Alors que l'on célèbre cette année le 70e anniversaire de la fondation du Conseil de l'Europe, l'un des points forts de cette 2e édition est une exposition consacrée à Denis de Rougemont à l'Université de Neuchâtel. C'est un hommage rendu à l'écrivain neuchâtelois, militant pro-européen qui a défendu une Union européenne basée sur le modèle helvétique: "La Suisse détient la solution pour l’Europe de demain", disait-il le 8 novembre 1971 dans une interview à la Télévision suisse romande.
L'erreur stratégique des Européens
Dans les années 50, les pères fondateurs de l’UE s’étaient appuyés sur l’économie pour rapprocher les Etats-Nations. Mais pour Denis de Rougemont, cette stratégie n’était pas la bonne: "Avant tout cela, il faut d’abord entretenir l’idée de l’Europe. Qu’est-ce que l’Europe signifie humainement, pour tous les Européens", expliquait-il.
Le Neuchâtelois avait fondé le Centre européen de la culture à Genève en 1950, puis l’Institut universitaire d’études européennes associé à l’Université de Genève en 1963 avec comme principal objet d'étude le fédéralisme. Il le dirigera jusqu’à sa retraite.
Elargir le fédéralisme aux autres
Pour Denis de Rougemont, la Suisse devait expliquer son fonctionnement - une question de survie pour son système politique: "Je suis profondément persuadé qu’on ne peut pas maintenir le fédéralisme vivant dans un seul pays (...) Si nous arrêtons les processus du fédéralisme à nos frontières, nous finirons par être forcés de devenir un petit Etat centralisé comme tous les autres qui nous entourent. Notre seul espoir de survie comme Suisse, c’est d’étendre la formule suisse, de proche en proche, à toute l’Europe."
Une sensibilité écologique pionnière
L’engagement de Denis de Rougemont pour l’écologie est moins connu. Pourtant très tôt, dès les années 1970, il avait pris conscience - notamment aux Etats-Unis - des problèmes liés à la pollution et à l’épuisement des ressources.

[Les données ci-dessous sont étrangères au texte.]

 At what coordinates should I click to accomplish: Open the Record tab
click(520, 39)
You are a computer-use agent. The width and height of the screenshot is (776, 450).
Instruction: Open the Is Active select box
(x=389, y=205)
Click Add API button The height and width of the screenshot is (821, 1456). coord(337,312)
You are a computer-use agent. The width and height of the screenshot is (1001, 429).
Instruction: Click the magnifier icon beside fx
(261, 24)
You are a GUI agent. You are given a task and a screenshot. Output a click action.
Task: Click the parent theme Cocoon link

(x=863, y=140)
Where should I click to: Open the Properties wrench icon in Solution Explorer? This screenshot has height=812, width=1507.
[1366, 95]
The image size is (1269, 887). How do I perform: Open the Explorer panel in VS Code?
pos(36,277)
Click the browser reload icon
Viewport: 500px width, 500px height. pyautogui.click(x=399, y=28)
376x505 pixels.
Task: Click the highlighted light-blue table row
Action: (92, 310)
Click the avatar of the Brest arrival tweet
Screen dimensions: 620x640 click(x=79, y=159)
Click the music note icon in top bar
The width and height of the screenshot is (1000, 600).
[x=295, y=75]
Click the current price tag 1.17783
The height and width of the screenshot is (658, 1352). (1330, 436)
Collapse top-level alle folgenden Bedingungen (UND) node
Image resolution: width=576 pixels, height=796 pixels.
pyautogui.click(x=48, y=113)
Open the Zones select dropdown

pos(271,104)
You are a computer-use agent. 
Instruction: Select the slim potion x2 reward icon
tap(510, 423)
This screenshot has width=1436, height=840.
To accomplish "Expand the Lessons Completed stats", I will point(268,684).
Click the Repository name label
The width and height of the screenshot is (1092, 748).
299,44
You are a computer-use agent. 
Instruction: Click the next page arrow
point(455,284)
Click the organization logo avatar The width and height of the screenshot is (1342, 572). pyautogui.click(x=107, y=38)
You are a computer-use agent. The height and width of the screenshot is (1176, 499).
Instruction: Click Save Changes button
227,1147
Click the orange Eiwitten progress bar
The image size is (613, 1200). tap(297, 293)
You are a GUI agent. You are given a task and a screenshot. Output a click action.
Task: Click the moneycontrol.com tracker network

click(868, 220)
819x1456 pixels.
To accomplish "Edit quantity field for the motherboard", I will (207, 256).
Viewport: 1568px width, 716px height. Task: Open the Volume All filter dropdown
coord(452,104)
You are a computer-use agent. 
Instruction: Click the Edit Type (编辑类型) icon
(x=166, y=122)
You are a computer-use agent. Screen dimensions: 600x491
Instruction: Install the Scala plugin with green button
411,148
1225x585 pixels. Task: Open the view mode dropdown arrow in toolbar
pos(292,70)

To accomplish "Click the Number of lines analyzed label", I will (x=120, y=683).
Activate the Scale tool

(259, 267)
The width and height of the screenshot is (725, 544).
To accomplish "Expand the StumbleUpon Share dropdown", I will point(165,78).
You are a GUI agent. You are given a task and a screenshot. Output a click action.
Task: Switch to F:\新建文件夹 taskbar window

Pour son petit-fils Philippe de Rougemont, il a légitimé le discours écologiste en Suisse, surtout depuis sa rencontre avec Franz Weber. "Il était connu, un côté formé, bourgeois, dans le bon sens du terme et il était antinucléaire, contre le Concorde, parce qu’il est bruyant et rapide alors qu’il faut être lent et silencieux", raconte-t-il dans le 19h30.
Un homme "un peu ailleurs, un peu absent"
Philippe de Rougemont se souvient d’un homme "un peu ailleurs, un peu absent" (...) On parlait d’un sujet, il faisait un pont vers un autre. Quelqu’un qui était toujours occupé par une pensée. Il s’intéressait plutôt à l’idée d’une communauté qu’à la communauté elle-même, par exemple à la famille (…) Il avait la capacité à être à l’aise avec des inconnus, des visites, et puis à être un peu distant avec ses proches, des collègues, des voisins, la famille." Mais pour lui, son grand-père était avant tout un écrivain qui a su penser au-delà de son époque tout en restant réaliste.
Denis de Rougemont s’est opposé au travail à la chaîne, au fordisme et au communautarisme abrutissant. Il était un défenseur de l’individualité, en politique comme dans le couple: "Il faut assumer les antinomies, maintenir les tensions, parce que c’est la condition-même de la vie." Le diable pour lui était l’indifférence: "La décadence d’une société commence quand l’homme se demande: que va-t-il arriver? au lieu de dire que puis-je faire?"
L’intégralité de l'œuvre de Denis de Rougement sera disponible en ligne d’ici la fin de l’année.